Stored data
>>>
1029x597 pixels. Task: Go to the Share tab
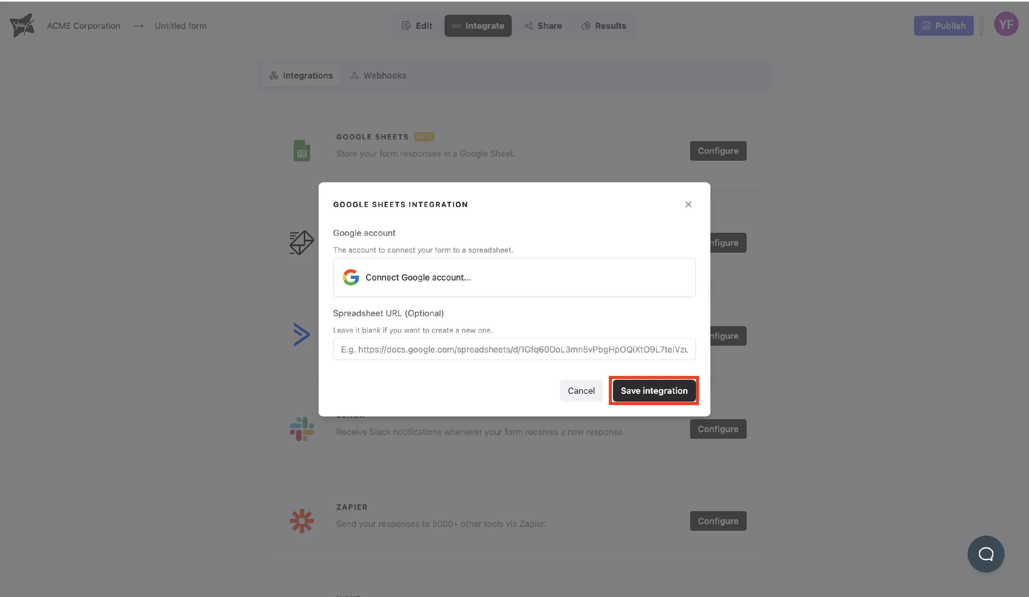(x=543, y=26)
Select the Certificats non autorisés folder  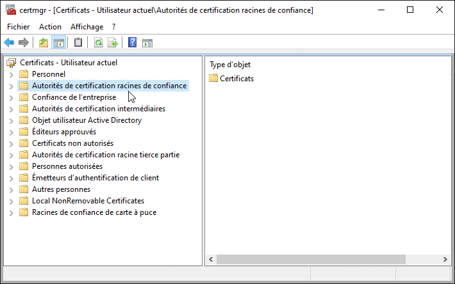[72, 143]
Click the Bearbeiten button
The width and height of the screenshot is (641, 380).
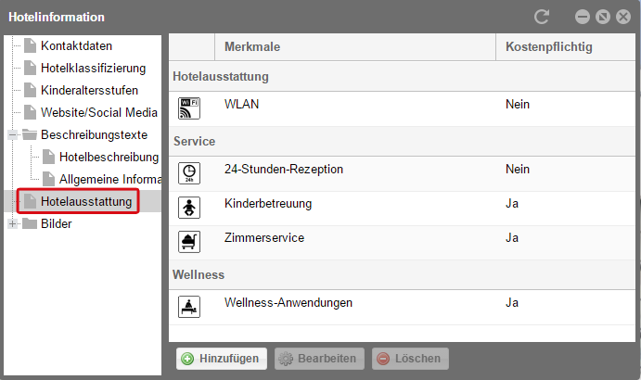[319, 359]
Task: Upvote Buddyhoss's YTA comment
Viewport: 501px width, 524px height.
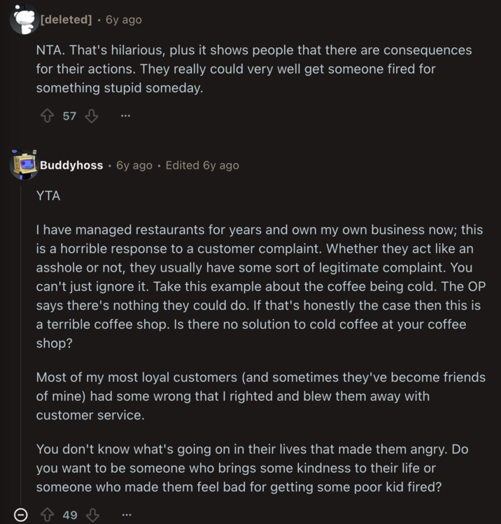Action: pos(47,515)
<<<
■ What the exercise asks ■
A word-for-word copy is required of the lines above from the line with "Task: Upvote Buddyhoss's YTA comment" through the last line of the data; no other lines and no pictures belong in it.

■ Exercise output ■
Task: Upvote Buddyhoss's YTA comment
Viewport: 501px width, 524px height.
Action: pos(47,515)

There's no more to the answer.